Tuesday, December 18, 2012

Nicole McCaffrey, Christmas cookies, and sexy real estate moguls

Hi Isabel!  I’m taking a break from a marathon of cookie baking to sit down and chat with you today.  Before we begin, let me share the recipe I just finished, it’s one of my favorites because it’s super easy, completely versatile and most importantly, yummy!  These cookies look like you went to a lot of fuss and trouble, but they’re fast and easy.

2 Devils food cake mixes (18 ¼ oz each)
4 eggs lightly beaten
2/3 cup vegetable oil

  1. Beat cake mix, eggs and oil to form a very stiff dough.  Roll into one inch balls, flatten slightly and bake at 350 degrees for about 8-10 minutes or until a slight indentation remains when lightly touched.  Cool completely. 
  2. When the cookies are cool, spread cream cheese frosting (I cheat and buy a can from the grocery store when I’m in a hurry, but you can make your own) generously on one cookie and top with another.

What I love about this recipe is you can use any cake mix and frosting combination you want, the possibilities are endless.  I love to add peppermint flavoring to the frosting and tint it pink or green when I make the chocolate cookies.  Today I used red velvet cake mix and cream cheese frosting.  Yum!! They’re going to look so pretty on my cookie trays next week!

These sound delicious and very easy to make, thanks for sharing!

Okay, on with the interview!
       1.       At any given time do you work on only one story at a time and maybe plot out the next one or are there many ideas racing around your head?

LOL I am the living definition of the phrase “so many stories, so little time.”  Usually right around the time I hit the halfway point with a story, another idea that’s been in the back of my mind will start coming together and begging me to write it.  In the past when I’ve resisted the temptation to at least jot down a few words from story #2, I’ve regretted it because when the time finally comes that I can work on it, my fickle muse won’t come out and play anymore LOL.  I find when I allow myself to take a break from one story and start another, it helps me to work out the bugs and kinks and things that were bothering me in story #1 so that when I return to it, I’m fresher and more focused.  Sometimes the second story comes at me so strong it ends up being the one I finish first.

2. Is there a genre you haven't written in but would like to? Or wish you could write in?

Well being a paranoid person with an overactive imagination LOL, I actually get a lot of romantic suspense ideas.  But the time it would take to learn police or other law enforcement protocol and procedure — and learn how to spin a good suspense story…I don’t know where I’d find the time anytime soon—after all I’ve spent 20+ years researching American history and still don’t feel I know it as well as I’d like, LOL.  Never say never, though. 

3. Do you add an element of romantic suspense in your stories? If so, how difficult is it to maintain the integrity of the mystery?

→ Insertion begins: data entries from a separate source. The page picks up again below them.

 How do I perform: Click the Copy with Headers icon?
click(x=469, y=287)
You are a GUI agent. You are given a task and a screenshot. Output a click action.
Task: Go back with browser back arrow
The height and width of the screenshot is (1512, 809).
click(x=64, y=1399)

A lot of historical romances have some element of suspense and if I’m writing a story that does, I try not to weave a web that’s too tangled.  If my readers are anything like me, they know “who done it” long before they get to the page where that information is revealed anyway.  I could never outsmart them, so I don’t try to (does that make me an underachiever? LOL).  For me the fun is taking the reader on the journey with me while the characters figure it out.

4. Say you have unlimited funds: What kind of writing office/cottage would you create for yourself?

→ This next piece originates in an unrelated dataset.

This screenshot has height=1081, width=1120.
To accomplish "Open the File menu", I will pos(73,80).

Oh I’d love a little thatched cottage in the woods. I live near a wooded area and there’s something very soothing about being surrounded by the sounds of nature and lots of trees and greenery.  My dog and I have pretty much a daily routine of walking in the woods.  It never fails to quiet my mind—at least for a little while. If I could I’d live right smack dab in the middle of wherever it is that the deer and the antelope (and the bunnies and the chipmunks) play LOL. 

5. If you could turn your novel into a TV show, which novel or series would you do? Where would it be set? Network TV (ABC, NBC, CBS), Cable (AMC, BBC, Lifetime) or Premium Cable (HBO, Showtime, Starz)?

Oh nothing recharges my battery like sitting down to watch one of those great romantic Hallmark channel movies, especially this time of year.  Small Town Christmas practically begs to be on the Hallmark channel during the holidays LOL and I think The Model Man would be fun, too.  I’m not sure they do historical movies, though, I’ve only seen a few, but I’d be all for having Wild Texas Wind as a movie, too.

6. Finally, tell us about your latest release!

My latest release is my first venture into something a little paranormal.  It’s a time travel romance called This Moment in Time. My hero buys an abandoned old house with every intention of tearing it down—until he decides to spend a night there and runs into a beautiful woman in the upstairs bedroom.  At first he thinks she’s a ghost but he soon realizes somehow, he crosses a threshold to another time when he enters that room.  He soon learns she’s a famous spy from the Civil War era who once lived in the house… he also learns she’s about to be discovered and executed.  If he saves her will it alter history—or should he sacrifice life in his own century to be with her for what little time she has left?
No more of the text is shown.